* Provided material
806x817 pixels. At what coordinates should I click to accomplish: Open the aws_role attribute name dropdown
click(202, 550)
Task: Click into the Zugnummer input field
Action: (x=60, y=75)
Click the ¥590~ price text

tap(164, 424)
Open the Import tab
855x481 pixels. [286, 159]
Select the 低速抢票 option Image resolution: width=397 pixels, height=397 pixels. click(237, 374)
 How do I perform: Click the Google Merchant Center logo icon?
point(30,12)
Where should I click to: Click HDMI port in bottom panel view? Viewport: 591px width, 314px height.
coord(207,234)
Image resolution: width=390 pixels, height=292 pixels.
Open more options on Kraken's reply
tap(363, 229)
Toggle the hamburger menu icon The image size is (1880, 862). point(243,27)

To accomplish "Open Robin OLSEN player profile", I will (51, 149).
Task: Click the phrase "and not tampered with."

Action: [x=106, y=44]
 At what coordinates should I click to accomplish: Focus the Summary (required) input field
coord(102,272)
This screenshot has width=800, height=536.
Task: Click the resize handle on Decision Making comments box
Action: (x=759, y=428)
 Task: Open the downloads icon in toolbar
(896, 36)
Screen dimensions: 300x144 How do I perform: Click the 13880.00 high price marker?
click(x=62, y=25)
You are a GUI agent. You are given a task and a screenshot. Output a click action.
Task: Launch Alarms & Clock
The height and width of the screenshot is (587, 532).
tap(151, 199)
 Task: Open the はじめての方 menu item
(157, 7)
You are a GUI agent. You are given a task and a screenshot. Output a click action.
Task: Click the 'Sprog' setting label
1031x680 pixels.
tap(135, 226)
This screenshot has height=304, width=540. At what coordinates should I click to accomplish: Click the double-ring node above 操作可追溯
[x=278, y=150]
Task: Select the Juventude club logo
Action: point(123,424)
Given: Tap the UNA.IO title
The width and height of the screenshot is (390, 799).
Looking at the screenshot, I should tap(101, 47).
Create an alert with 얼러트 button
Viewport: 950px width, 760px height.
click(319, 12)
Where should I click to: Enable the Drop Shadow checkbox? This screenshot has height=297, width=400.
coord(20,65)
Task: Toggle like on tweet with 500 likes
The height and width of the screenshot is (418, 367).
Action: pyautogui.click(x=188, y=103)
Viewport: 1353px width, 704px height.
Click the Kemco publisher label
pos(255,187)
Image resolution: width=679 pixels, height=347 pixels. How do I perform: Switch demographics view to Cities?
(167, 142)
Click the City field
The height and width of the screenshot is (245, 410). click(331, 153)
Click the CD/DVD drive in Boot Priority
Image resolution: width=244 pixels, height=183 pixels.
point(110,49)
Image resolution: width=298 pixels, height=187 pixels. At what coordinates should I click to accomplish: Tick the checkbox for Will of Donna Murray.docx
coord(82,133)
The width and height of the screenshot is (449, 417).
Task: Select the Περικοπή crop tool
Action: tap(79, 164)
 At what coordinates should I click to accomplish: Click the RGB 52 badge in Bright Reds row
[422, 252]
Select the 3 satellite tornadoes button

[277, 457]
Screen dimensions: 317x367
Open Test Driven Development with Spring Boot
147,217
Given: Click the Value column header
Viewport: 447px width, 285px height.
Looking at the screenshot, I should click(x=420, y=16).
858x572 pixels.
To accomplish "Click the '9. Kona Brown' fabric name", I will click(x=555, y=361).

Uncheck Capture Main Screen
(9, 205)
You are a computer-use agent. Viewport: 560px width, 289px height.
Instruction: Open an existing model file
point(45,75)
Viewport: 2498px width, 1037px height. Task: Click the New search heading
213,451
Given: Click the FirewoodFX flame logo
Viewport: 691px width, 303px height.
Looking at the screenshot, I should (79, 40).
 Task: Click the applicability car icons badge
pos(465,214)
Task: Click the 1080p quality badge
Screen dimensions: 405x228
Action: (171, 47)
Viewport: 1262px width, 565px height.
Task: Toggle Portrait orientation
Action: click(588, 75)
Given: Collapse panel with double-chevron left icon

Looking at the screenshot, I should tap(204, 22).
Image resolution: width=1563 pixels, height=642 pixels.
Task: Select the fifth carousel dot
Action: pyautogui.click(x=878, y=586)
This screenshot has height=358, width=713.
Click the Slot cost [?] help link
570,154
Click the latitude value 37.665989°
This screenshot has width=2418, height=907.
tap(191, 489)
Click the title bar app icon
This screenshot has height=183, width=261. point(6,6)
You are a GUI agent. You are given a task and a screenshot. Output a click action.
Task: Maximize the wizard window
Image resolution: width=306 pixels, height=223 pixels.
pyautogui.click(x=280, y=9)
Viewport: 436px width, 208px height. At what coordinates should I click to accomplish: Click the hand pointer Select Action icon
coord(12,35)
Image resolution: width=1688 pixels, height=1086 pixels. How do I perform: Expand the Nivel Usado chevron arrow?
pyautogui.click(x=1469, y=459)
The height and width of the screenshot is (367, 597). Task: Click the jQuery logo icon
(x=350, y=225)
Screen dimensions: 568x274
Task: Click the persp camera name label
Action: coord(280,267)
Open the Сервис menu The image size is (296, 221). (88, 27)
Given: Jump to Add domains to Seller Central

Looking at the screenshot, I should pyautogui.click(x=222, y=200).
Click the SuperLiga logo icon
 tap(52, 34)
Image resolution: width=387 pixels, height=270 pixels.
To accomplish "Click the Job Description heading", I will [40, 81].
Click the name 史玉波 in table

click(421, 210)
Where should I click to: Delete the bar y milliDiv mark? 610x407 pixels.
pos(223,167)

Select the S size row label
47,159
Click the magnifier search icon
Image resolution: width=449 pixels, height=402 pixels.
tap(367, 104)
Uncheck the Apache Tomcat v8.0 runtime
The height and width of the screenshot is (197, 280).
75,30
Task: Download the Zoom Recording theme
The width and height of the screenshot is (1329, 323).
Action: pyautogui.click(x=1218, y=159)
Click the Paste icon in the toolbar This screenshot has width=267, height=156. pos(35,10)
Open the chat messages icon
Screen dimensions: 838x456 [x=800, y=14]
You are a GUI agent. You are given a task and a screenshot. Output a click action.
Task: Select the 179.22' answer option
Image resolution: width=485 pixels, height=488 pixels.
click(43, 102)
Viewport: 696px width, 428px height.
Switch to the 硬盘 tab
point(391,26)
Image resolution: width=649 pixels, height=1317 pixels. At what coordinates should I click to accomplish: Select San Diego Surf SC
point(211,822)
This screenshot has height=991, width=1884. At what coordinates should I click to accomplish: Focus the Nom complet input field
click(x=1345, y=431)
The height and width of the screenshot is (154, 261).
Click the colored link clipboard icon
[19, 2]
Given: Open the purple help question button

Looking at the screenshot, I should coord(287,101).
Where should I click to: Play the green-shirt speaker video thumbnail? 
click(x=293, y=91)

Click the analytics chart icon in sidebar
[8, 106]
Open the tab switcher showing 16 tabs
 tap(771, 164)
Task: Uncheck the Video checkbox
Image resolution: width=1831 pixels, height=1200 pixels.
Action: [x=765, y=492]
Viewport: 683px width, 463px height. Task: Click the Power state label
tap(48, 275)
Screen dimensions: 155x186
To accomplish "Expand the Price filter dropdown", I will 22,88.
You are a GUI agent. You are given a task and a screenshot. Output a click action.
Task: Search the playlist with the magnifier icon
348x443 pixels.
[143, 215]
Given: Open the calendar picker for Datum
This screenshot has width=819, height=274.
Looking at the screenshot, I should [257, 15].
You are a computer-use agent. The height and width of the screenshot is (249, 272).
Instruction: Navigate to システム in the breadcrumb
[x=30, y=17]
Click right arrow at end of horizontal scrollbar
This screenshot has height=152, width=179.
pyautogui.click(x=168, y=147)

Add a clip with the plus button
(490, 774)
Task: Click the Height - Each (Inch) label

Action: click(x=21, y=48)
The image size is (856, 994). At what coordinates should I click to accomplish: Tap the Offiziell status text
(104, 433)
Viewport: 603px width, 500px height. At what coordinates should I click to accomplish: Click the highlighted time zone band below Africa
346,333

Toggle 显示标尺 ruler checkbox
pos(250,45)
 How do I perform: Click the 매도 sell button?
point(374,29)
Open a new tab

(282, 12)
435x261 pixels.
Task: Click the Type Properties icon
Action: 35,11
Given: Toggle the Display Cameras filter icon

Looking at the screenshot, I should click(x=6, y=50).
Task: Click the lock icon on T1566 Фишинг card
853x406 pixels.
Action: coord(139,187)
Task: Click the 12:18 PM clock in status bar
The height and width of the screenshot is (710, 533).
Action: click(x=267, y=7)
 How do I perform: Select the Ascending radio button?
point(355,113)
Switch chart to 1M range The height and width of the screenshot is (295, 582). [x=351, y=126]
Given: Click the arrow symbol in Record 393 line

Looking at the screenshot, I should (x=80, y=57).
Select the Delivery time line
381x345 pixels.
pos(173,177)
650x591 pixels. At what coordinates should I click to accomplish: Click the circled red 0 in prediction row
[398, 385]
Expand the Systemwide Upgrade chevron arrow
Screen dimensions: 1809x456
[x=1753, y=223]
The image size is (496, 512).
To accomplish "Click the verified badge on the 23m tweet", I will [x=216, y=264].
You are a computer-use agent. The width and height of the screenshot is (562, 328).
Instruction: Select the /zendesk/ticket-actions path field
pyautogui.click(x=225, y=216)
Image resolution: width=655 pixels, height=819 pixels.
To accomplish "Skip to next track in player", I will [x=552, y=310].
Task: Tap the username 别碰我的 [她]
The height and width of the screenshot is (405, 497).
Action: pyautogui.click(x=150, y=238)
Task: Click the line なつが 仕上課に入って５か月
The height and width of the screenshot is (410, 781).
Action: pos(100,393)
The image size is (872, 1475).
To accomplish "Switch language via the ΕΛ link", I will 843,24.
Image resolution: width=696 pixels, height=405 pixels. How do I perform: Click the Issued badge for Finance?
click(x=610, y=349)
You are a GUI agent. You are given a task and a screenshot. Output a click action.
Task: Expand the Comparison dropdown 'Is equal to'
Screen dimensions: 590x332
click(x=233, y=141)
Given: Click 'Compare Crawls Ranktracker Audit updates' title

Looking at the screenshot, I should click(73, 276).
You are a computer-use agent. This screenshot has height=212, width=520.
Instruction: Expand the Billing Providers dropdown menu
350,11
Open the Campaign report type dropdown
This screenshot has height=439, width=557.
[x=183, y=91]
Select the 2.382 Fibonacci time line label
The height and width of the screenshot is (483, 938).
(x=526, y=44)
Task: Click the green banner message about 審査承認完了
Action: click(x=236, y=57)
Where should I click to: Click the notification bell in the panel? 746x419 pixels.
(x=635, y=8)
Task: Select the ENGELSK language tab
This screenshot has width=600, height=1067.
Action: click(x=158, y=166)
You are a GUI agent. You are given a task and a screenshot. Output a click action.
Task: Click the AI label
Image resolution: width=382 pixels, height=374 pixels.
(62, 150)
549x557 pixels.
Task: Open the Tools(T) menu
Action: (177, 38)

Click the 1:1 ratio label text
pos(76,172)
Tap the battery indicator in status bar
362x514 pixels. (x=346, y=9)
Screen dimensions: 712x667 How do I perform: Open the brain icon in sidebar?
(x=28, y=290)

* Task directions
Whenever a line of the data contains "tweet", it counts; state how many such lines there are, with nothing added.

* Exercise solution
2